Hello,

I need to compare quiery execution : I have 2 tables partitioned by Datex (
daily):

summary_daily (
counter | bigint
datasource_id | integer
application_id | integer
action | character(1)
srcreporter_id | integer
destreporter_id | integer
bytes | bigint
srcusergroup_id | integer
datex | timestamp with time zone
root_cause_id | integer
rule_id | integer
srcgeo_id | integer
destgeo_id | integer
mlapp_id | bigint
)

app (
counter | bigint
bytes | bigint
action | character(1)
datex | timestamp with time zone
datasource_id | integer
application_id | integer
mlapp_id | bigint
root_cause_id | integer
)


The second table has been created from the first by aggregation.

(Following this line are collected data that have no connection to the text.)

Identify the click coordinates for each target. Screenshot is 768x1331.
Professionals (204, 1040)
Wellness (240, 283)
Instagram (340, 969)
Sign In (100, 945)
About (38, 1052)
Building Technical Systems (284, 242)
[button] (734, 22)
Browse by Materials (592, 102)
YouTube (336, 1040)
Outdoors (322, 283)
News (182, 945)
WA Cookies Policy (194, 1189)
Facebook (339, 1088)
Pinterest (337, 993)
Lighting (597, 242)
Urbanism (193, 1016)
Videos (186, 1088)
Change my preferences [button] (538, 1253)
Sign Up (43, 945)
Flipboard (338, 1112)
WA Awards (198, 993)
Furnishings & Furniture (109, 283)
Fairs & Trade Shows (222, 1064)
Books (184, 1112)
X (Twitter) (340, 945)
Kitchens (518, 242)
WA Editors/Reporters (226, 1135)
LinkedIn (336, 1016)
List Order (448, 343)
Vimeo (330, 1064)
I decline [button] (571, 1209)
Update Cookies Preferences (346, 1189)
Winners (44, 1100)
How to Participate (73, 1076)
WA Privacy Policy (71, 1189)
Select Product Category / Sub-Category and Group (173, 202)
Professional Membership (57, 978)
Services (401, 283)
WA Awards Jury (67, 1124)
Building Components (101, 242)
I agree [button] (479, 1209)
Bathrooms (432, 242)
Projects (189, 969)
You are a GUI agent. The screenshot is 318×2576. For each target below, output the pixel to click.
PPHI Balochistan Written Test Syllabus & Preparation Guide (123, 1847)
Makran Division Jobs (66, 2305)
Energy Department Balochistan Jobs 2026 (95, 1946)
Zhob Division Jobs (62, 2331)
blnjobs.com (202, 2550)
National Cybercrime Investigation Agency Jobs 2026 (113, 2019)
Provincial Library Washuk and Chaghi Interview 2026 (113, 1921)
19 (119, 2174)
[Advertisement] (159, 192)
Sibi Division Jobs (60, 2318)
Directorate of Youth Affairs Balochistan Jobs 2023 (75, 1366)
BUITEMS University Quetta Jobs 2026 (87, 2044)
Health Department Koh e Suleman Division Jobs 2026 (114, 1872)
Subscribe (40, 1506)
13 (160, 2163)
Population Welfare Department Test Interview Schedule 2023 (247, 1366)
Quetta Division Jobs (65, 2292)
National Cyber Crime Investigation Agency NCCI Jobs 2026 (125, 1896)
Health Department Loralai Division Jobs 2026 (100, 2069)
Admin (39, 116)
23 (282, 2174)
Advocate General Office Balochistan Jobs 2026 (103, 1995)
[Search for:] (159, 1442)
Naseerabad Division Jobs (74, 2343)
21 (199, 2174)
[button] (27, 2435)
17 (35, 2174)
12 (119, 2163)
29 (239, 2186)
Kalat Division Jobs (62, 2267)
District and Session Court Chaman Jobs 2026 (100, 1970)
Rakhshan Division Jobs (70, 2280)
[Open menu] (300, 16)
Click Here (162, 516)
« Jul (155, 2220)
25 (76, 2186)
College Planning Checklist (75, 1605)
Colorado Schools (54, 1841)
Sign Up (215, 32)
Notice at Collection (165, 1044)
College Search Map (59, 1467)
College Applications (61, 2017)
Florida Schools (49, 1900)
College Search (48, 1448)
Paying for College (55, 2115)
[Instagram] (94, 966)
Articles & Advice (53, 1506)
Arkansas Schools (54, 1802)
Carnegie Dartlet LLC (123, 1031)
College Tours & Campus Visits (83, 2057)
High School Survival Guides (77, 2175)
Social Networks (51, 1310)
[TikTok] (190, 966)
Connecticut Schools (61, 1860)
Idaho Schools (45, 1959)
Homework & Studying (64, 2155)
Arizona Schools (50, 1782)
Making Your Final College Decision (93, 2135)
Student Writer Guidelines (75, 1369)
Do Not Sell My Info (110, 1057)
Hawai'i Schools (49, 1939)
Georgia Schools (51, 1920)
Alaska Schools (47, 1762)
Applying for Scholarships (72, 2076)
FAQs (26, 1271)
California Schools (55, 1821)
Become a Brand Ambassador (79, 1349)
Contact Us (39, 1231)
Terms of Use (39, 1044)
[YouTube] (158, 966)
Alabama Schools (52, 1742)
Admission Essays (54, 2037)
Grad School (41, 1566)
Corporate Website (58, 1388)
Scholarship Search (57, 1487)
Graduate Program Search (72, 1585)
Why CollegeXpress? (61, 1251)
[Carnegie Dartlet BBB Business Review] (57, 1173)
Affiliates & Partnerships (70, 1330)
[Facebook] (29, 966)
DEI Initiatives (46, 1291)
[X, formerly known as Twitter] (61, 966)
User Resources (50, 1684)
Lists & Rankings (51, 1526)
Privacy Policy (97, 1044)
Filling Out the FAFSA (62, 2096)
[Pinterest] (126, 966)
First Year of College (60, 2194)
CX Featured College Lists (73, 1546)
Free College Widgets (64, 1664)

table Summary has 9 mln rec per partition,
table App has 7 mln rec per partition

execution plan looks the same except the actual time is a huge difference.

work_mem=10mb,

days/partitions query from Summary query from App

1 2.5 sec 1 sec
3 5.5 sec 1.5 sec
7 60 sec 8 sec.

when I set session work_mem=60mb query for 7 days takes 8.5 sec vs 60 sec.

how can I see where/when it is using disk or memory?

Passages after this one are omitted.